Les futurs tests de résistance devront être aussi pertinents et réalistes que possible et, dans l’idéal, imposer une charge réduite, en matière de ressources, aux banques et aux autorités de surveillance. Tels sont les principes qui devraient gouverner la refonte des tests de résistance réalisés à l’échelle européenne.

Dans ce contexte, une possibilité serait de scinder les tests de résistance entre deux points de vue : celui de la banque et celui de la supervision prudentielle. Du côté de la banque, le test de résistance suivrait une approche libre globalement ascendante, chaque banque devant rendre compte de sa situation particulière. Mené correctement, il donnerait ainsi des résultats plus réalistes et plus pertinents pour la gestion des risques de la banque. Du côté de la surveillance prudentielle, le test adopterait une approche ascendante contrainte, équilibrée par des modèles descendants. Cela favoriserait une plus grande cohérence entre les banques, facteur essentiel étant donné que les résultats fondent la fixation des coussins des capitaux, autrement dit les orientations au titre du pilier 2. Les deux points de vue pourraient ensuite être publiés ensemble, ce qui permettrait aux marchés de se forger leur propre opinion.

Ce n’est qu’une proposition pour avancer, d’autres idées sont peut-être en germe. Une chose est cependant certaine : nous devrions commencer à en débattre le plus tôt possible.

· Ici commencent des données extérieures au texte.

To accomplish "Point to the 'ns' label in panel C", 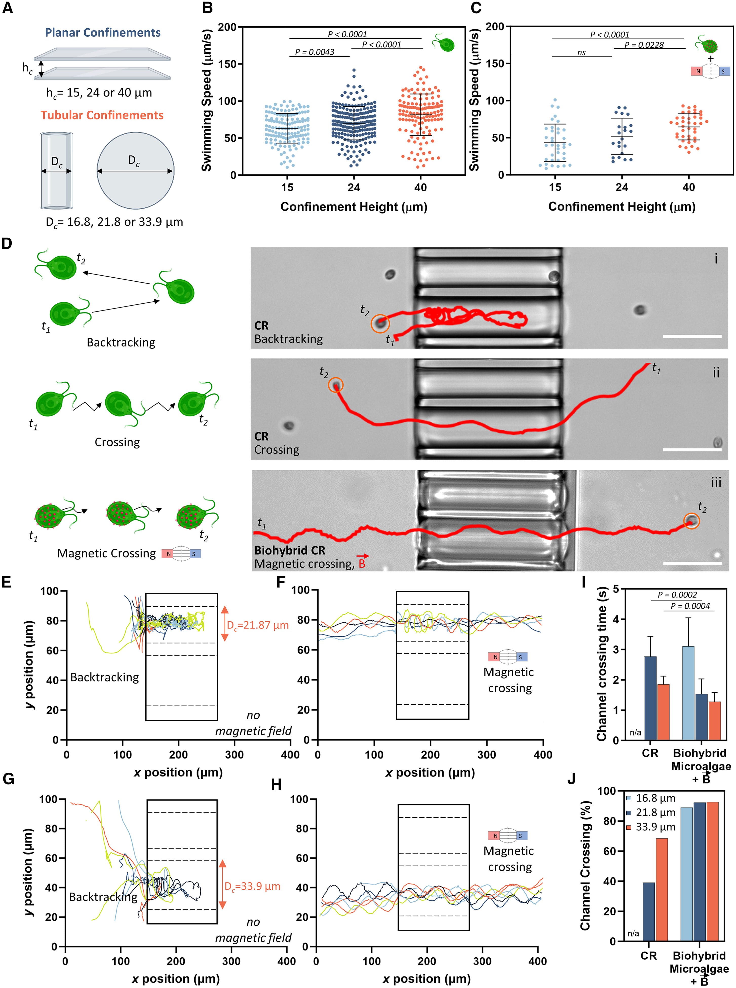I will pos(582,53).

Le Brexit a été reporté au 31 janvier 2020. Accorderez-vous davantage de temps aux banques pour qu’elles satisfassent aux attentes prudentielles fixées en vue du Brexit ?

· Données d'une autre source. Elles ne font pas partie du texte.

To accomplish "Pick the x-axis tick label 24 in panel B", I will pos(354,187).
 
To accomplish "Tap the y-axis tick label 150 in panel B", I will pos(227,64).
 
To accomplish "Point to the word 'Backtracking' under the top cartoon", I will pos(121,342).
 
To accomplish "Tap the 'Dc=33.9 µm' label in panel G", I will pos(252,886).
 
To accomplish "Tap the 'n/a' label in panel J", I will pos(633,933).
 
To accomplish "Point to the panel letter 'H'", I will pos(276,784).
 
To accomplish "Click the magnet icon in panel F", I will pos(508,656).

Depuis que le Royaume-Uni a décidé de quitter l’Union européenne, nous avons encouragé les banques à se préparer dans la perspective du Brexit : elles doivent obtenir tous les agréments nécessaires pour continuer à servir leurs clients dans l’UE et adapter leurs modèles d’activité au monde post-Brexit. Dans l’ensemble, nous avons constaté que les banques, celles qui transfèrent leurs activités vers la zone euro comme celles qui sont installées dans la zone euro mais opèrent aussi au Royaume-Uni, se sont assez bien préparées pour la date du 31 octobre qui avait été fixée jusqu’à récemment.

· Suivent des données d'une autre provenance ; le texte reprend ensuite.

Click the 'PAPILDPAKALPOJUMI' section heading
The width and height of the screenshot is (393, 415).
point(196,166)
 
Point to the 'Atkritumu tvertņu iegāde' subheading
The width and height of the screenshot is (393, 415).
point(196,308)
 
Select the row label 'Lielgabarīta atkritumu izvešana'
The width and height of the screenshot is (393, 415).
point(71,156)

Malgré cette nouvelle extension jusque fin janvier, nos attentes prudentielles et les calendriers de mise en œuvre des plans Brexit par les banques fixés au préalable restent inchangés. Nous continuons d’appeler les banques à mettre en place leurs modèles opérationnels cibles, notamment par des transferts d’actifs et de personnel et le renforcement des capacités de gestion des risques dans l’UE. Notre message reste le même : les calendriers n’ont pas changé.